From the outset, it’s obvious that the audience is being guided and manipulated in the most obvious ways. Bill clearly has some personal demons he’s dealing with as evidenced by his alcohol consumption and unpleasant phone conversation with his supervisor. He’s also a little too observant, maybe even paranoid, and we’re told we must be too as we see through his eyes – everyone in the airport looks suspicious, especially that black teenager and the brown skinned guy with the religious head covering. He must have a soft spot though – he’s kind to a little girl.
There are two main sources of tension in this film – Bill not knowing who he can trust, and everyone else not knowing if they can trust him. As the audience, though, we know he’s not the villain. There are too many calculated circumstances to make it look like that could be a possibility. And so with that tension gone we’re left with joining Bill in his frantic search for answers on a cramped plane where people keep dieing despite (or because?) of his efforts.
So much of the tension, along with the plot, is so contrived that the back of your seat rarely gets to breathe. There are a few “oh, maybe it was him/her” moments, or times when you are left wondering what just happened, but at the same time, you don’t really care. It doesn’t really matter if Julianne Moore turns out to be the secret villain, or maybe it’s that quiet flight attendant (Nyong’o) who has something to hide. Perhaps it’s that kid who keeps taking cell phone videos.

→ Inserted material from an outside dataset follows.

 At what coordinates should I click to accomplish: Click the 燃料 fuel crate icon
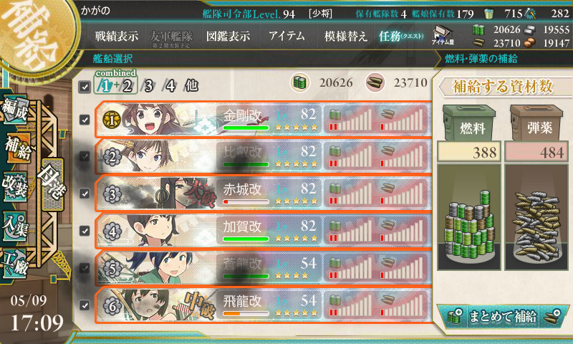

It never really feels like it matters because in the end, Liam Neeson will find them and will kill them, right?
In the same way that Taken bothers me, Non-Stop plays out too systematically and too calmly despite frantically shoving reasons to get excited in our faces. Neeson never exudes much urgency even if he’s going through the right paces. From one obstacle to the next, the story flies along at a leisurely pace. Instead of the imposed time limits creating dread, each time the minutes are up, it’s almost comical. Also, there’s very little real action here, though what exists is well executed.

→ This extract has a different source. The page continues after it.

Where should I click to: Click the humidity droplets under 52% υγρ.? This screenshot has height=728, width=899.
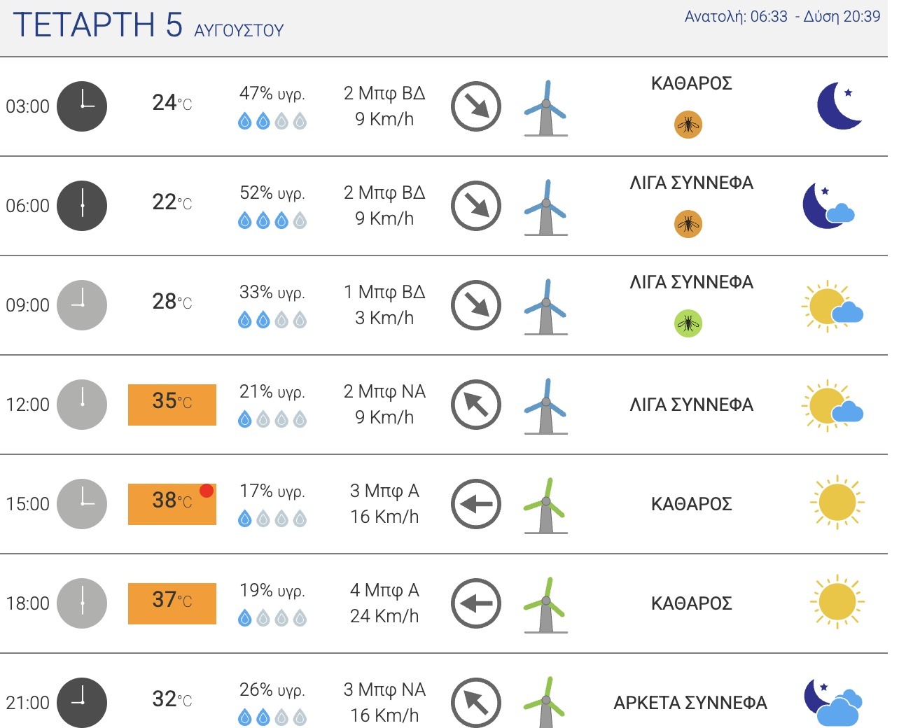(272, 221)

What we have here is plane full of mostly unlikeable people all needing to be saved by a guy who’s not all that friendly himself in a contrived situation full of plot holes. Despite being rather bland, I didn’t hate it and I’ve seen worse films, but if you need your Liam Neeson fix, go see The Lego Movie again instead.
Mrs. Hamster says:
“I thought it had good tension, but at the same time was just unbelievable enough to make me not scared to get on a plane (unlike Flight which was too realistic).”